▶ Problem requirements
Starting with the line that holds "This screenshot has width=150, height=127." and stopping after the line that holds "You are a computer-use agent. Screen", repeat the lines below word for word, without the pictures.

▶ Data to process
───

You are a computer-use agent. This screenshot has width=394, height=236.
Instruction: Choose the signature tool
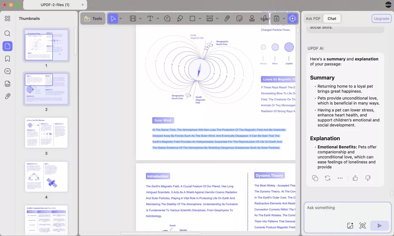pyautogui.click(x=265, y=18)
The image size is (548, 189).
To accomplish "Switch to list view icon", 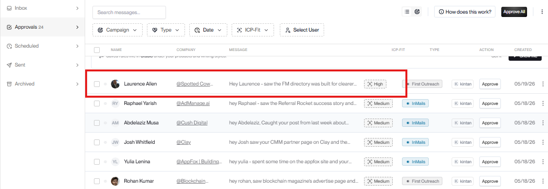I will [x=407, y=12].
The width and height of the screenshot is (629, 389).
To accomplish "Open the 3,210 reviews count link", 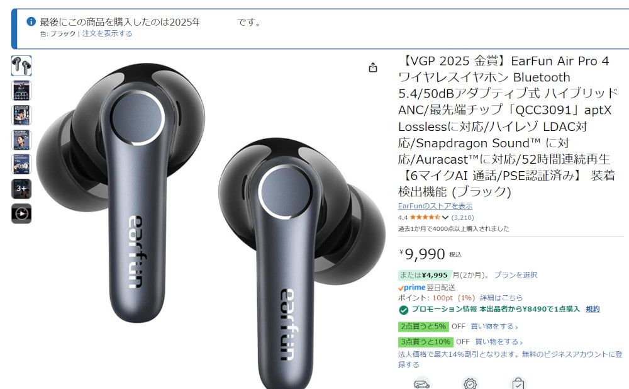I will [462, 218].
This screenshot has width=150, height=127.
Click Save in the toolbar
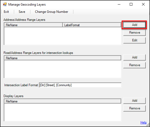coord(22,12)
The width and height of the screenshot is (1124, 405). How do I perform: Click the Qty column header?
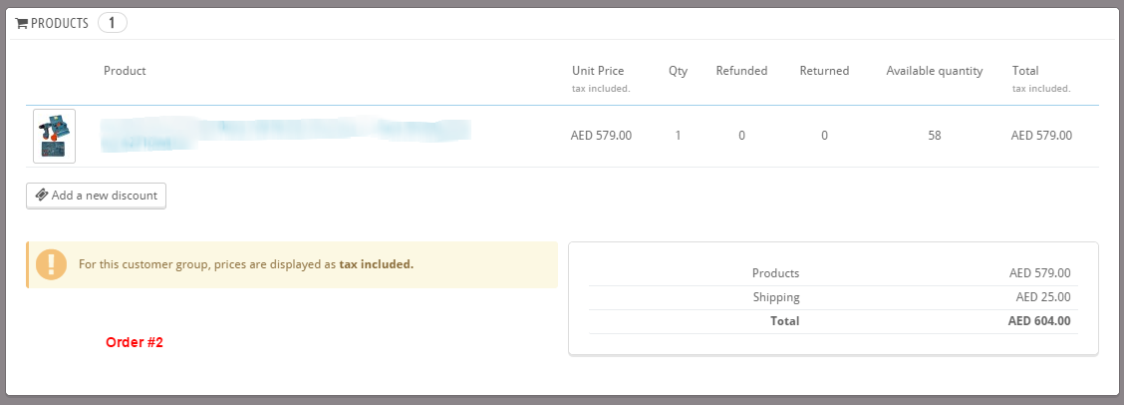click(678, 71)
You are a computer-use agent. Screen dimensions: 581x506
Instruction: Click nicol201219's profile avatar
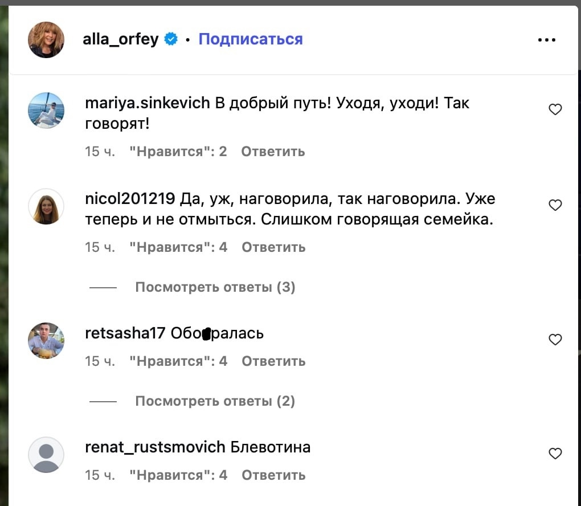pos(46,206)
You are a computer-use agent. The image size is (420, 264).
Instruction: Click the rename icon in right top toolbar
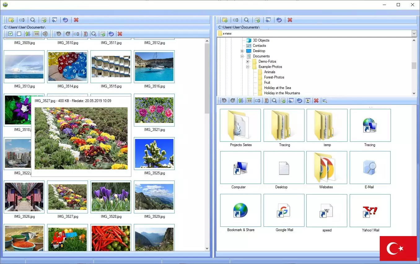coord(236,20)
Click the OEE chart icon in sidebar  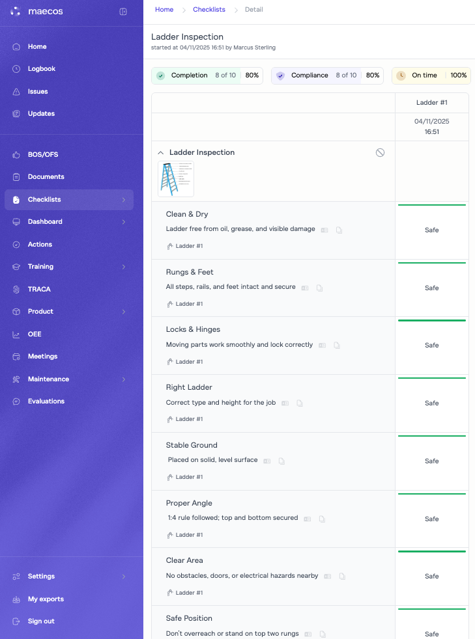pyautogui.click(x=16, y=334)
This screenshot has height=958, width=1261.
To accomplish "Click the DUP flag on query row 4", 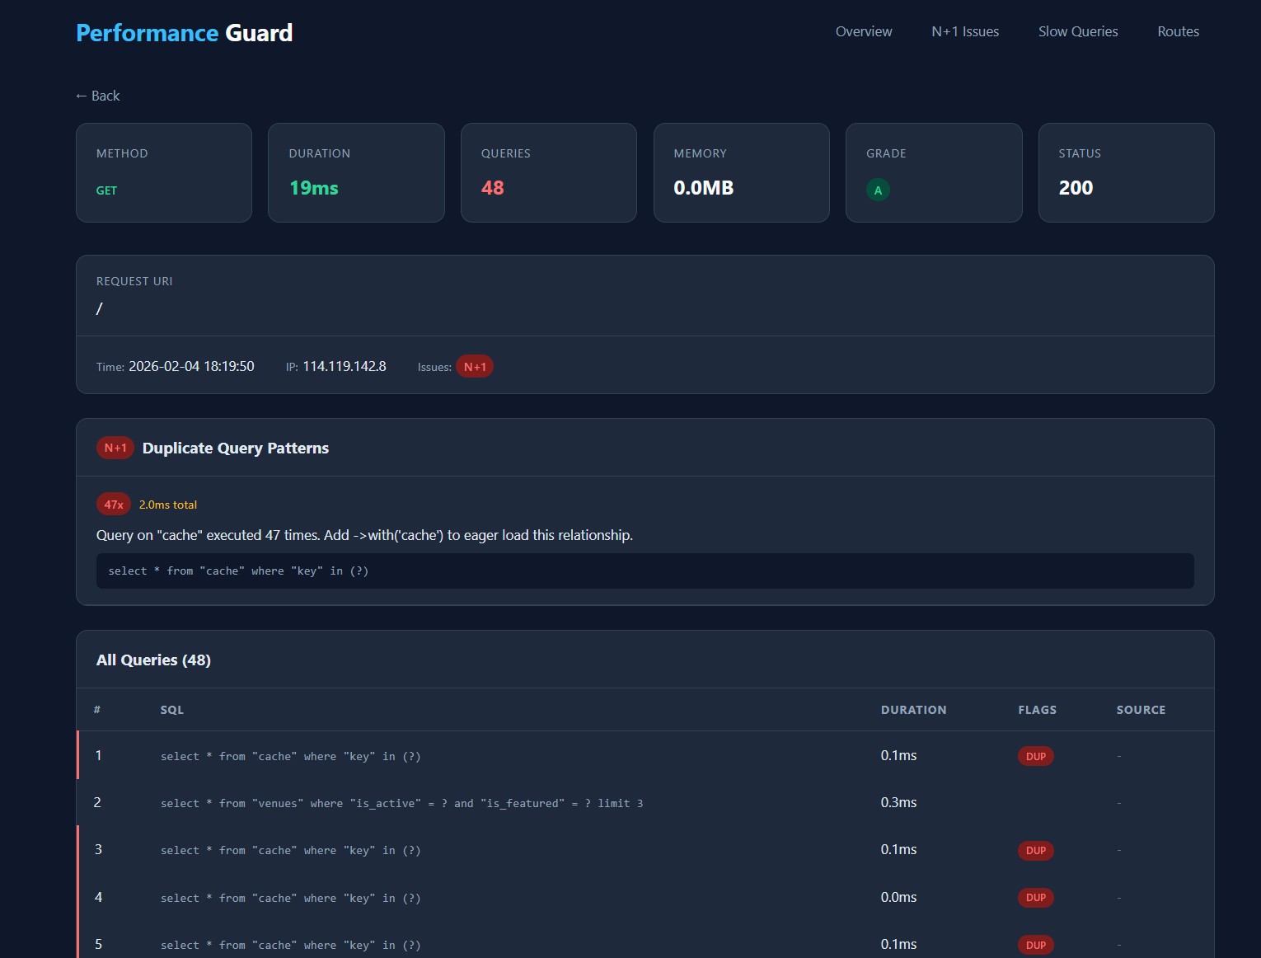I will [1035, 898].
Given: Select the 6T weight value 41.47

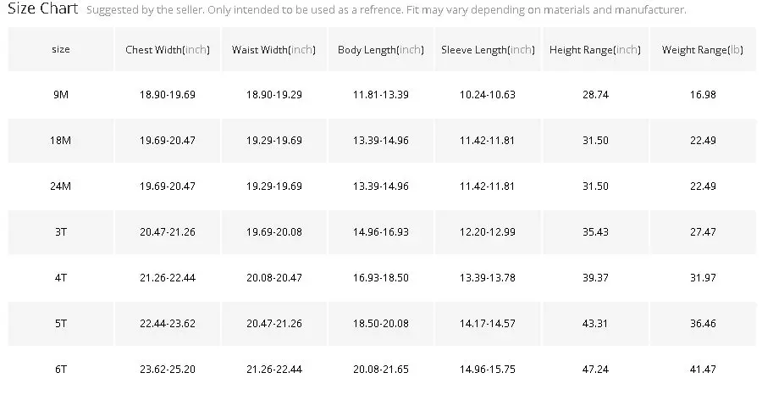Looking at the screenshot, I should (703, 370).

───

▶ Output of the exercise
This screenshot has width=150, height=127.
Click Save in the toolbar
coord(22,12)
The width and height of the screenshot is (1124, 405). How do I perform: Click the Qty column header?
click(678, 71)
You are a computer-use agent. Screen dimensions: 581x506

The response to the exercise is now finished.